• _WHAT YOU ARE ASKED TO DO_
Give the data from its first line up to and including the line containing "located-in-label: Located in" as a JSON list of strings, one string per line, with blank lines omitted. Leave the pictures out of the list.

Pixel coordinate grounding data
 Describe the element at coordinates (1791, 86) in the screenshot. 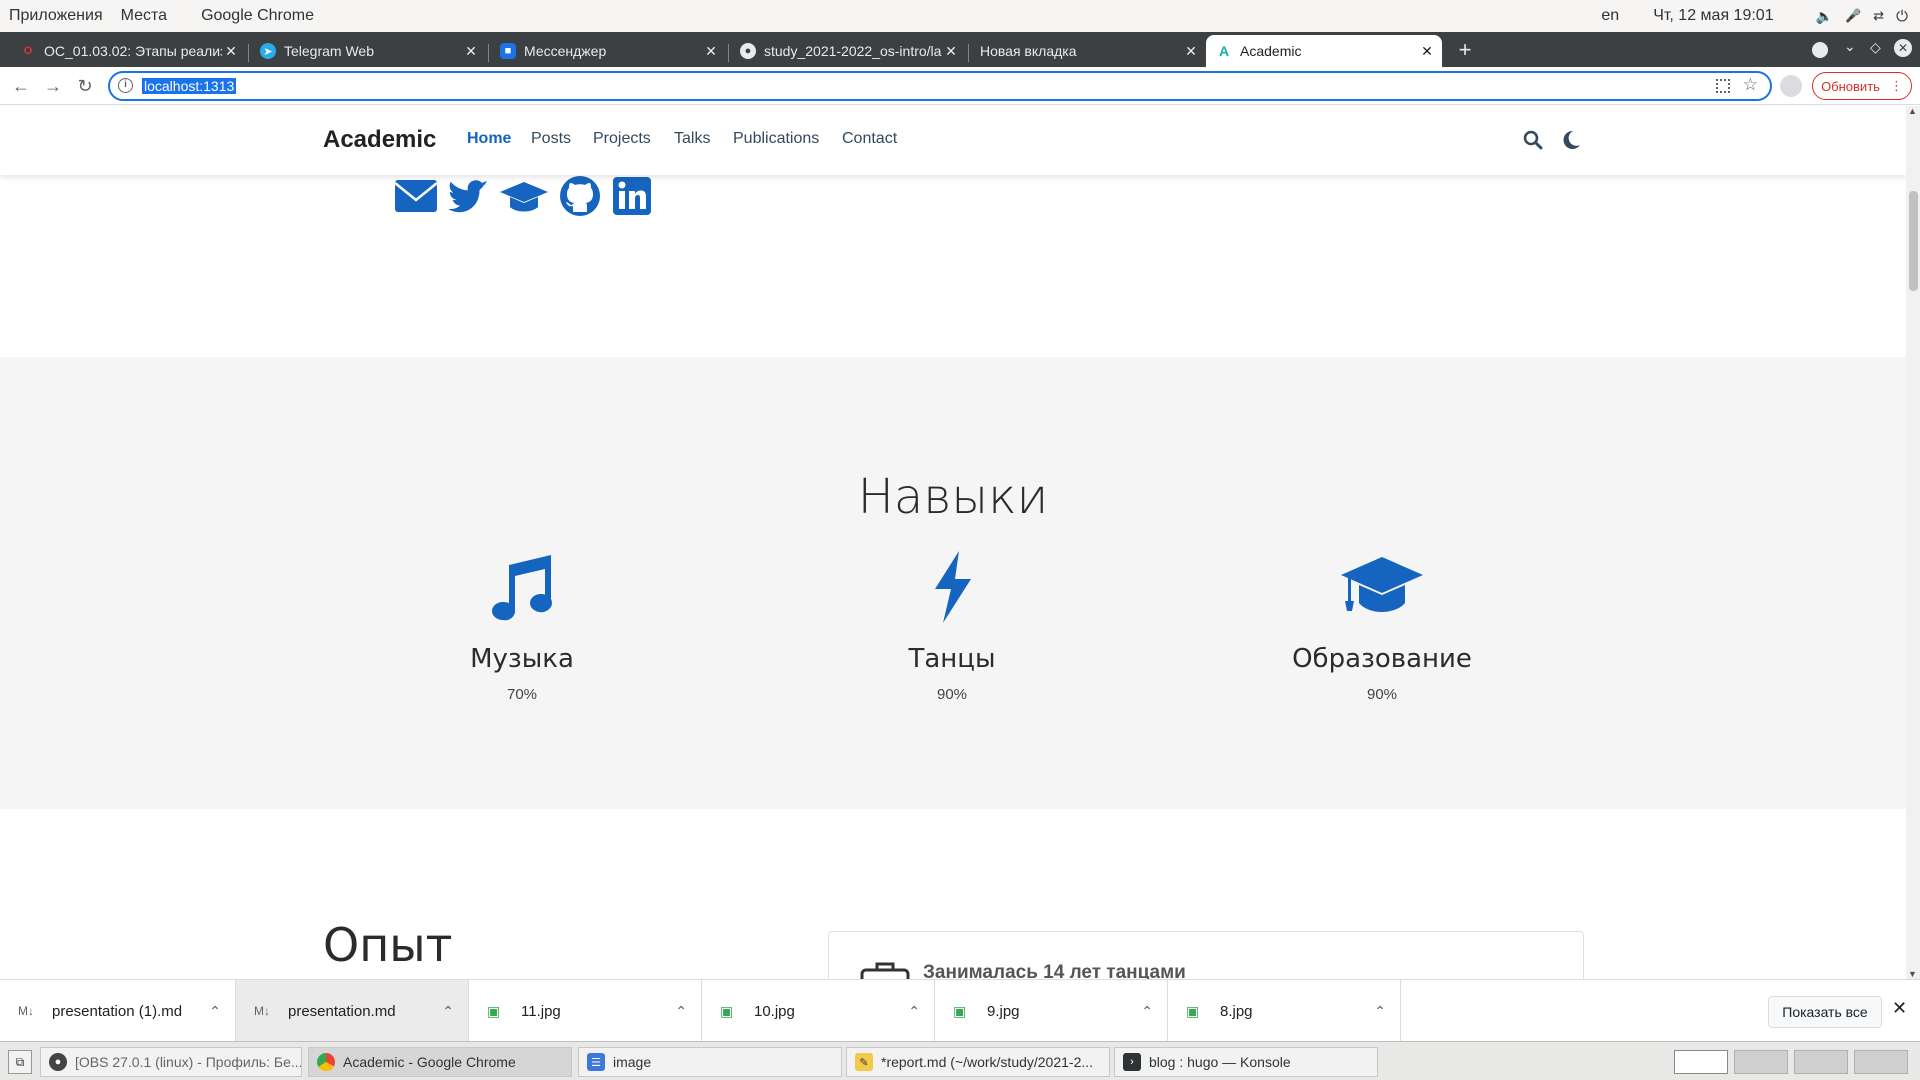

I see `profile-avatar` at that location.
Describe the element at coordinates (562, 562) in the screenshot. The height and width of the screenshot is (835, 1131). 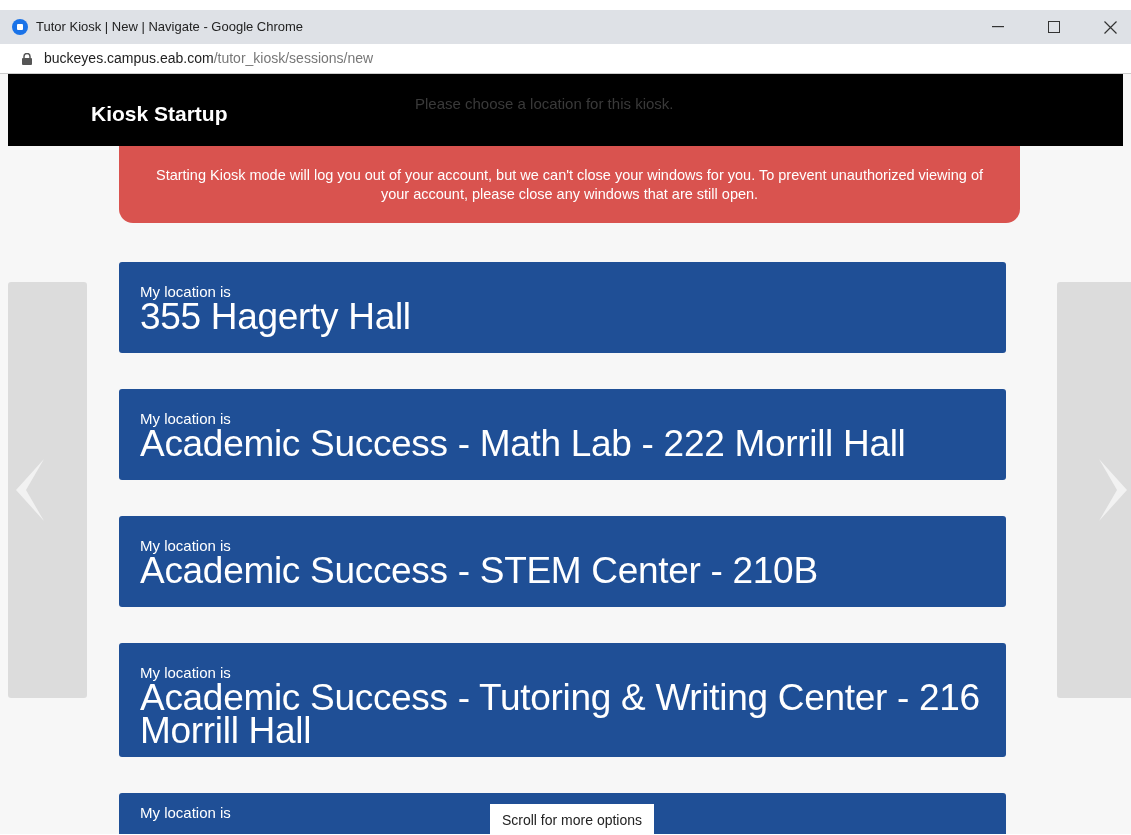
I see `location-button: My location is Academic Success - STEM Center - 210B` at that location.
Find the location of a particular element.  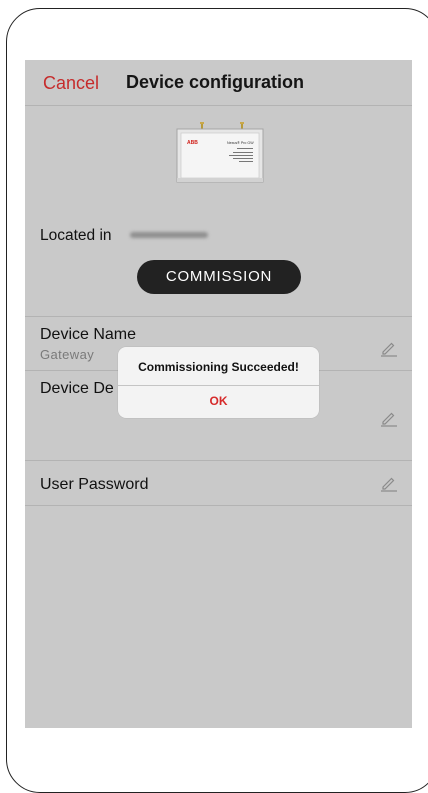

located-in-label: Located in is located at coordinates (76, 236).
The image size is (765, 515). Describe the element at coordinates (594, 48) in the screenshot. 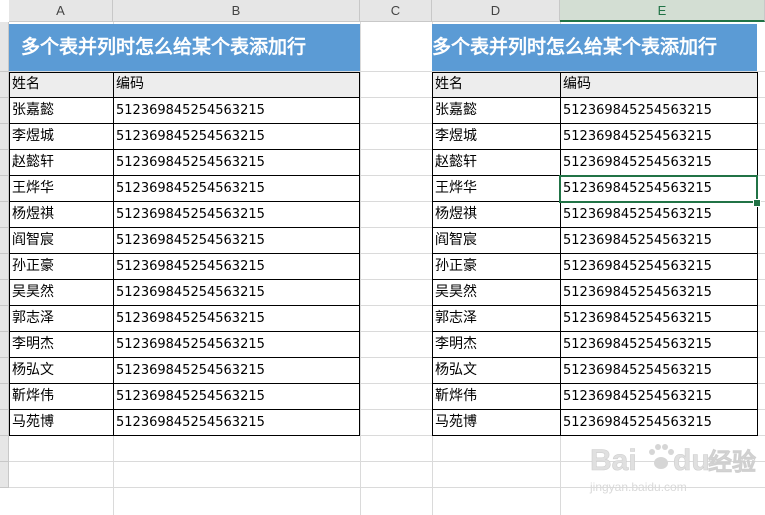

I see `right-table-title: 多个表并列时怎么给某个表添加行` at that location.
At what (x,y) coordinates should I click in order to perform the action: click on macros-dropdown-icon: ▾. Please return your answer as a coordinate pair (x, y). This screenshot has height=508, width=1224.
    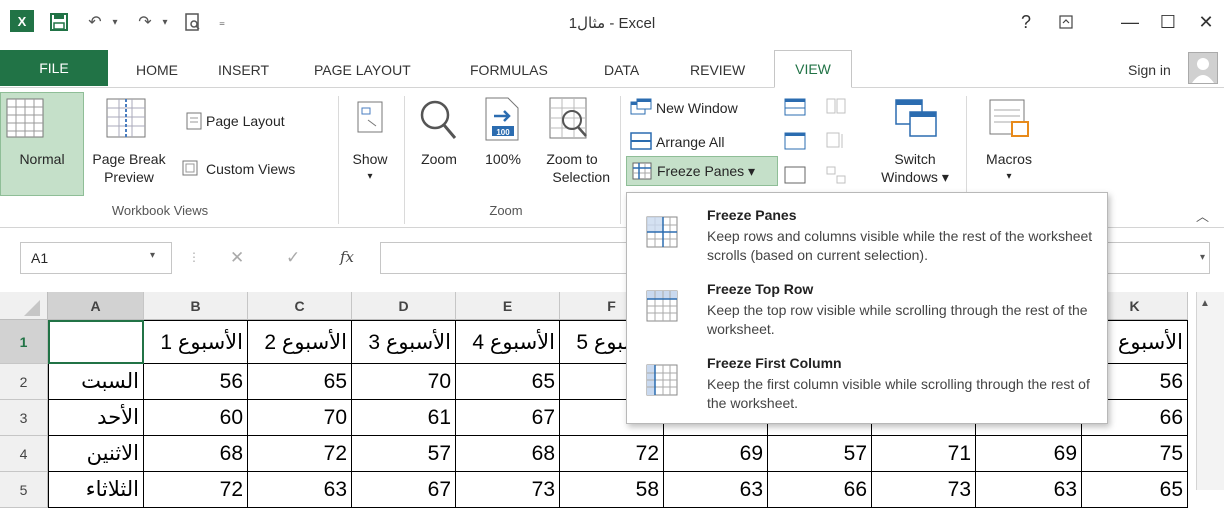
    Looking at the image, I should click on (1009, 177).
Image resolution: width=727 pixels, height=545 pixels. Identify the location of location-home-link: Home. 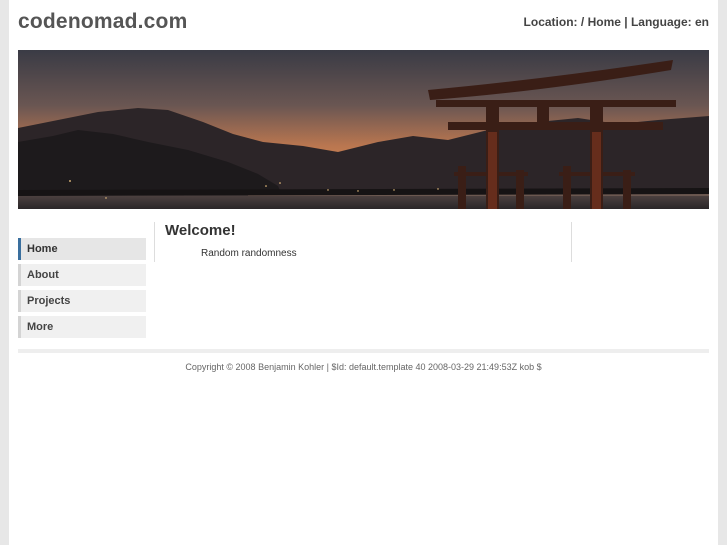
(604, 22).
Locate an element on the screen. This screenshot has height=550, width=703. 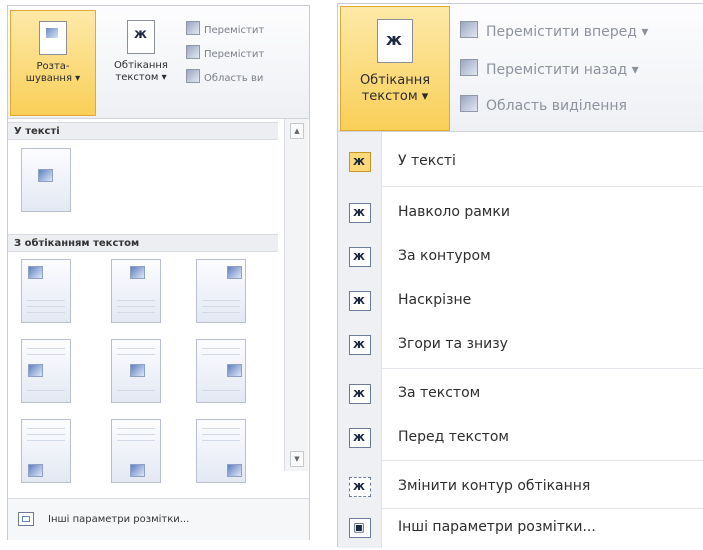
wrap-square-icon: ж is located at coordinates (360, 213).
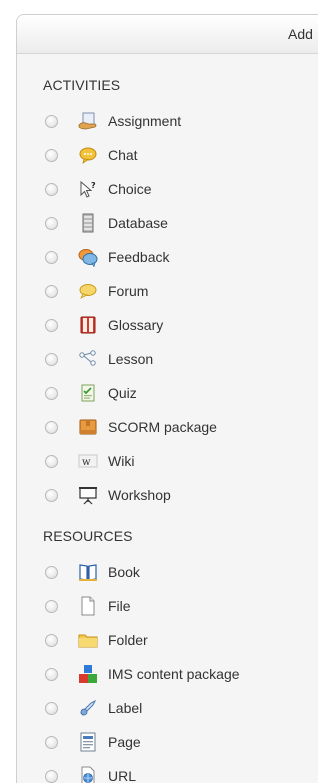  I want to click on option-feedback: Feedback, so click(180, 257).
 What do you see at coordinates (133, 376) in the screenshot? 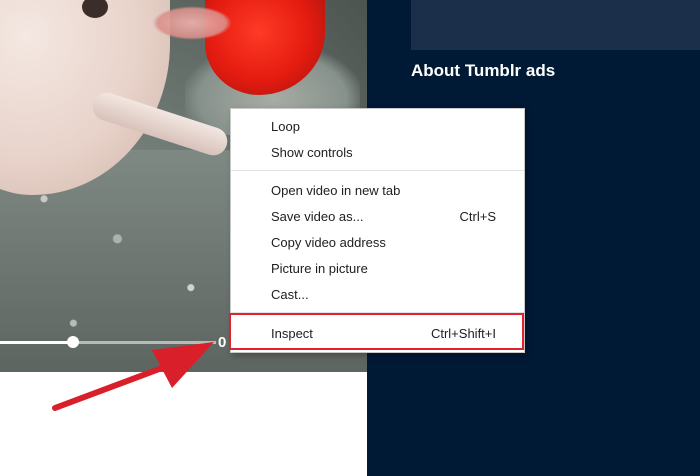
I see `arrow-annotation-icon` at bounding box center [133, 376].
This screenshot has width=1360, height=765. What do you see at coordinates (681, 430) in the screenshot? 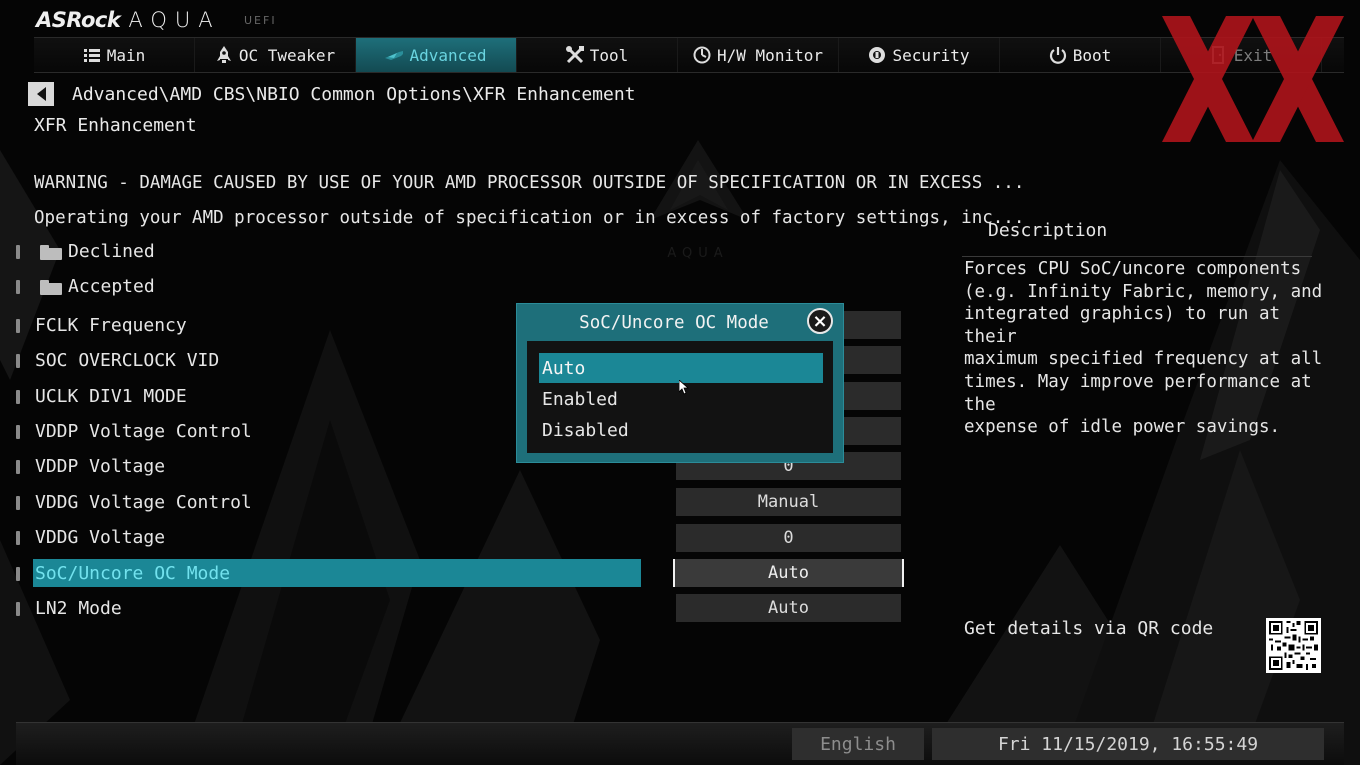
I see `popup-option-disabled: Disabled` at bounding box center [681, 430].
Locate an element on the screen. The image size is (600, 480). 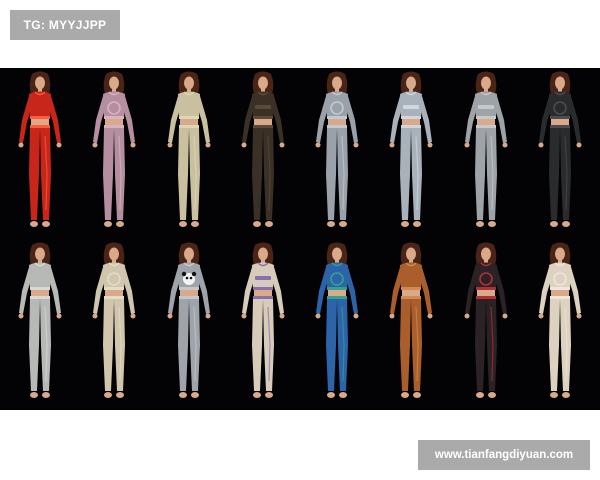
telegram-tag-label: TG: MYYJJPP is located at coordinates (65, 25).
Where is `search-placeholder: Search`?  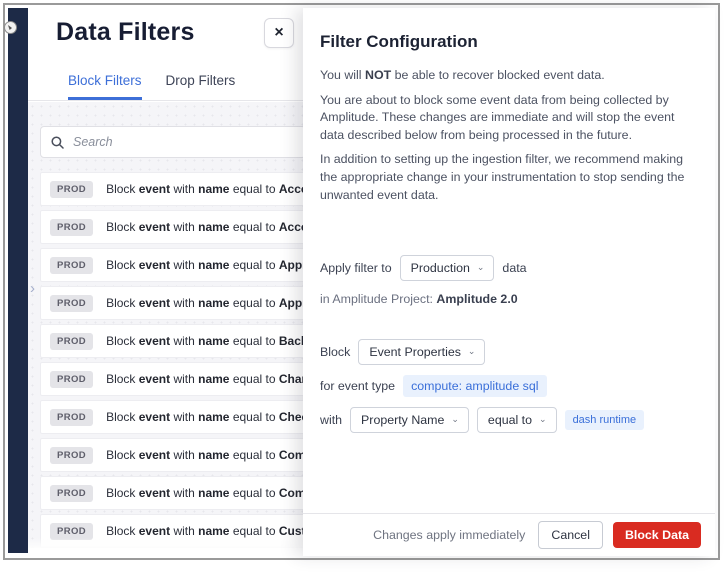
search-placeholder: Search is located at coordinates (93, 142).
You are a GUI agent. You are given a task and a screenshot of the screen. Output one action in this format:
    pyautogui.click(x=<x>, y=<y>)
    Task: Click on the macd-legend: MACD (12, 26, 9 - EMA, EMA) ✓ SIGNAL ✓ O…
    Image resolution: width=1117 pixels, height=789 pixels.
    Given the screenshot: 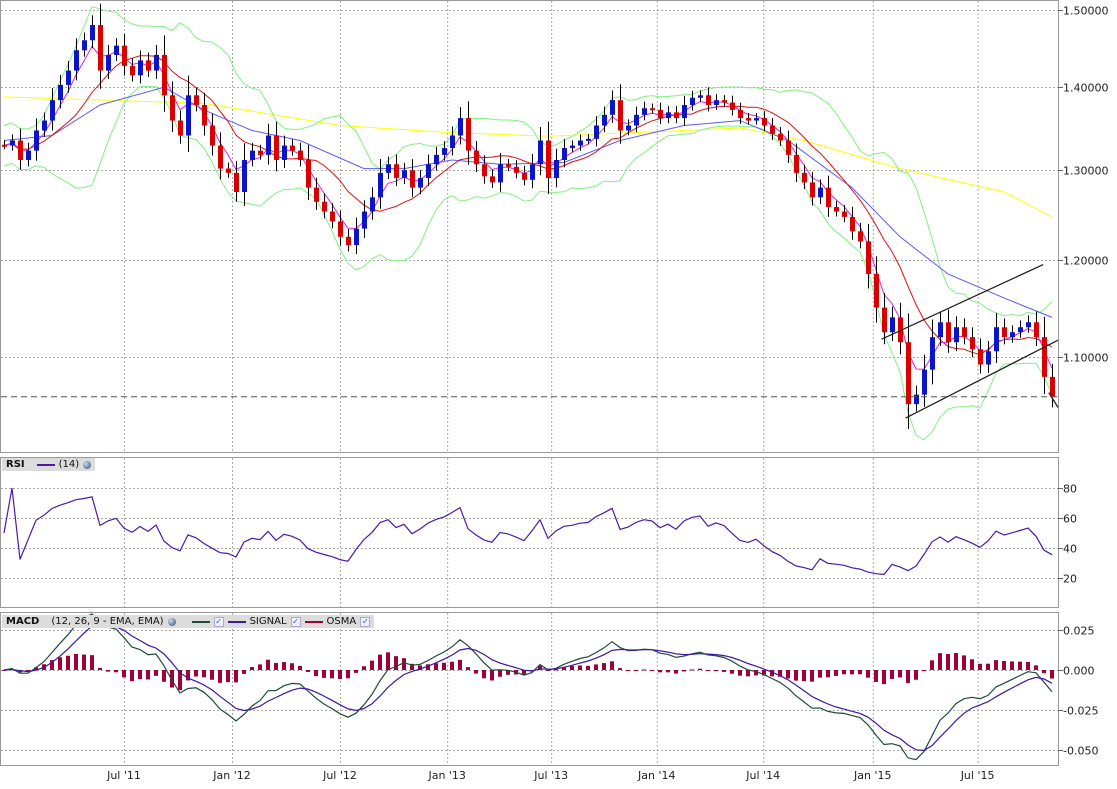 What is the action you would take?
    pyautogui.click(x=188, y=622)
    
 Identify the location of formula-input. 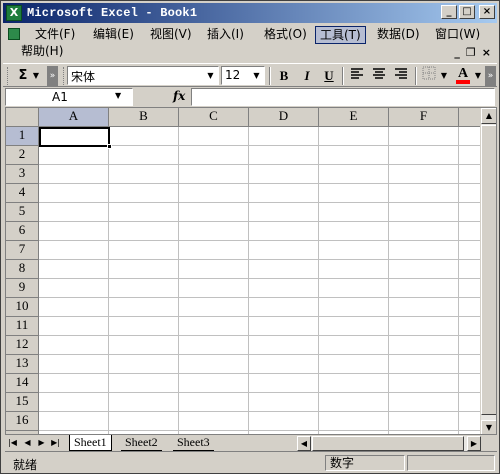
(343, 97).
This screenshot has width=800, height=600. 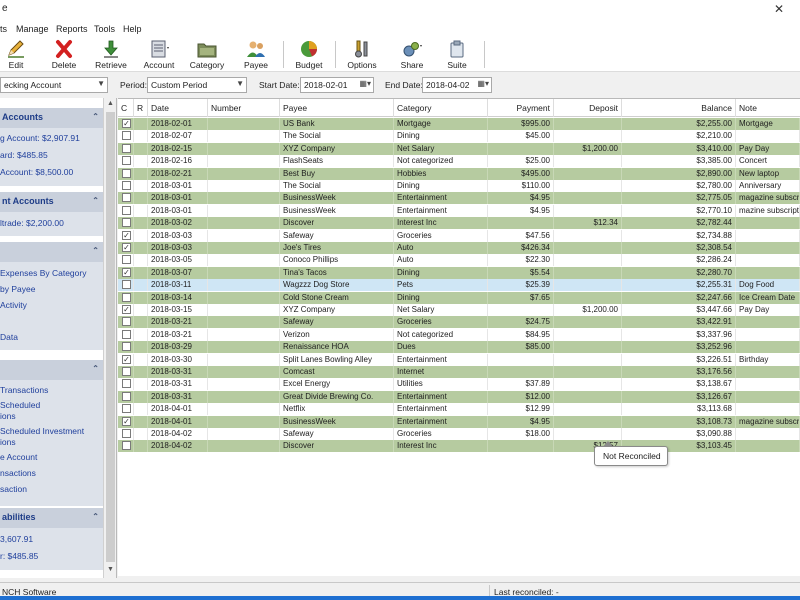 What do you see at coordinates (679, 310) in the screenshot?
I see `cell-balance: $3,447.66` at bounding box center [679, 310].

• _THE COMPLETED TASK_
[
  " Describe the element at coordinates (1791, 86) in the screenshot. ",
  "I see `profile-avatar` at that location.",
  "Describe the element at coordinates (562, 562) in the screenshot. The height and width of the screenshot is (835, 1131). ",
  "I see `location-button: My location is Academic Success - STEM Center - 210B` at that location.",
  "Find the location of a particular element.  ",
  "located-in-label: Located in is located at coordinates (76, 236)."
]